### Exercise inputs

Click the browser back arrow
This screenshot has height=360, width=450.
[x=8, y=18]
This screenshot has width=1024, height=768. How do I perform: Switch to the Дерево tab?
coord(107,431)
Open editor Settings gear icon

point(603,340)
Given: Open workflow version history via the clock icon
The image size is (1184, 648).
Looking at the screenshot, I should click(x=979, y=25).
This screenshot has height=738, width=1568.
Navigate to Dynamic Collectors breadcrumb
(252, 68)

######
### Exercise inputs

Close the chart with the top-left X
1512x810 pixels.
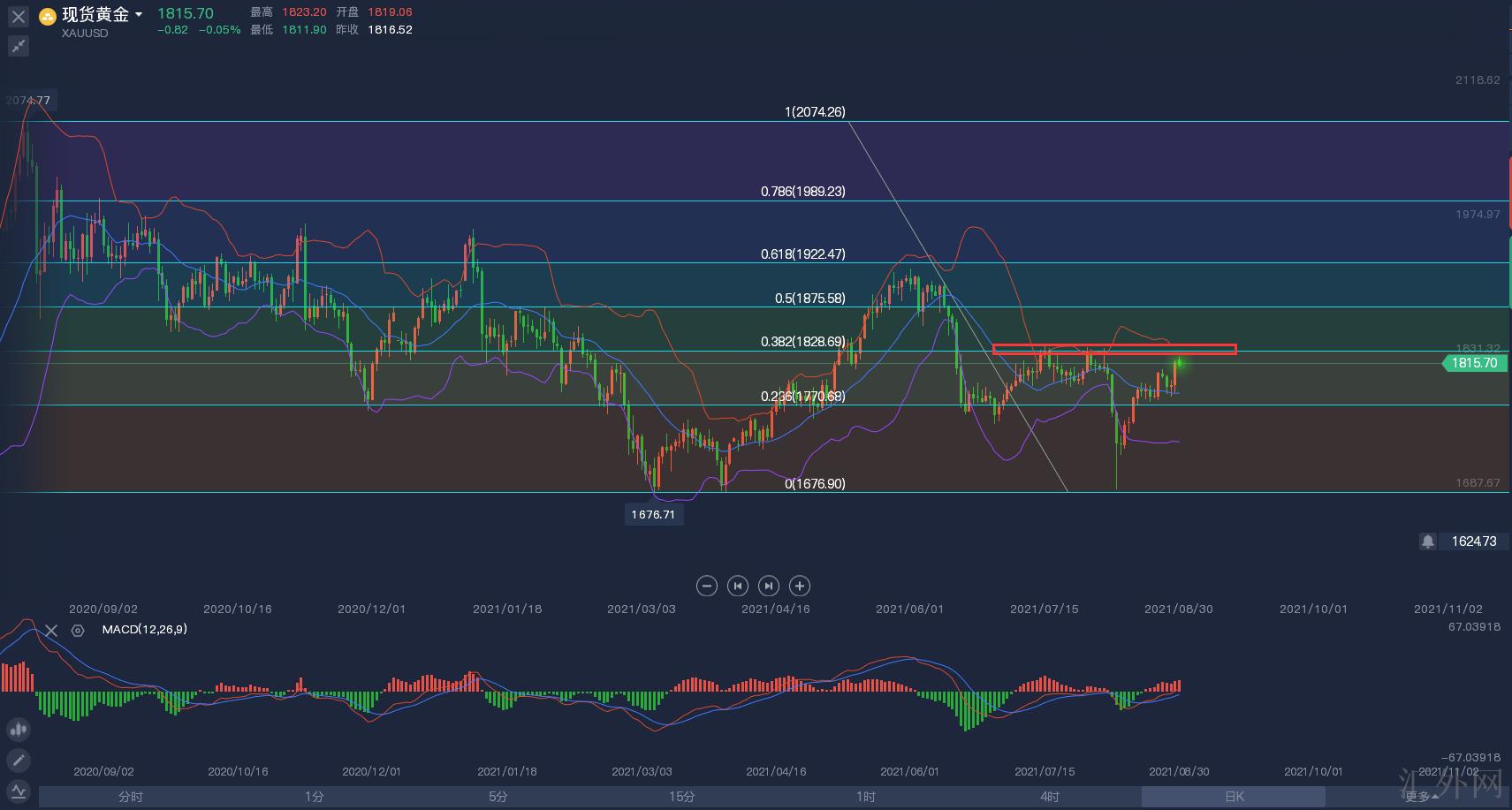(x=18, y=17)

######

__Exercise directions__: Beginning at the line with "Click the browser back arrow" and stopping after the line with "This screenshot has height=738, width=1568.", please write out every line of the data above exactly and nothing else.

__Response below__:
Click the browser back arrow
This screenshot has height=360, width=450.
[x=8, y=18]
This screenshot has width=1024, height=768. How do I perform: Switch to the Дерево tab?
coord(107,431)
Open editor Settings gear icon

point(603,340)
Given: Open workflow version history via the clock icon
The image size is (1184, 648).
Looking at the screenshot, I should click(x=979, y=25).
This screenshot has height=738, width=1568.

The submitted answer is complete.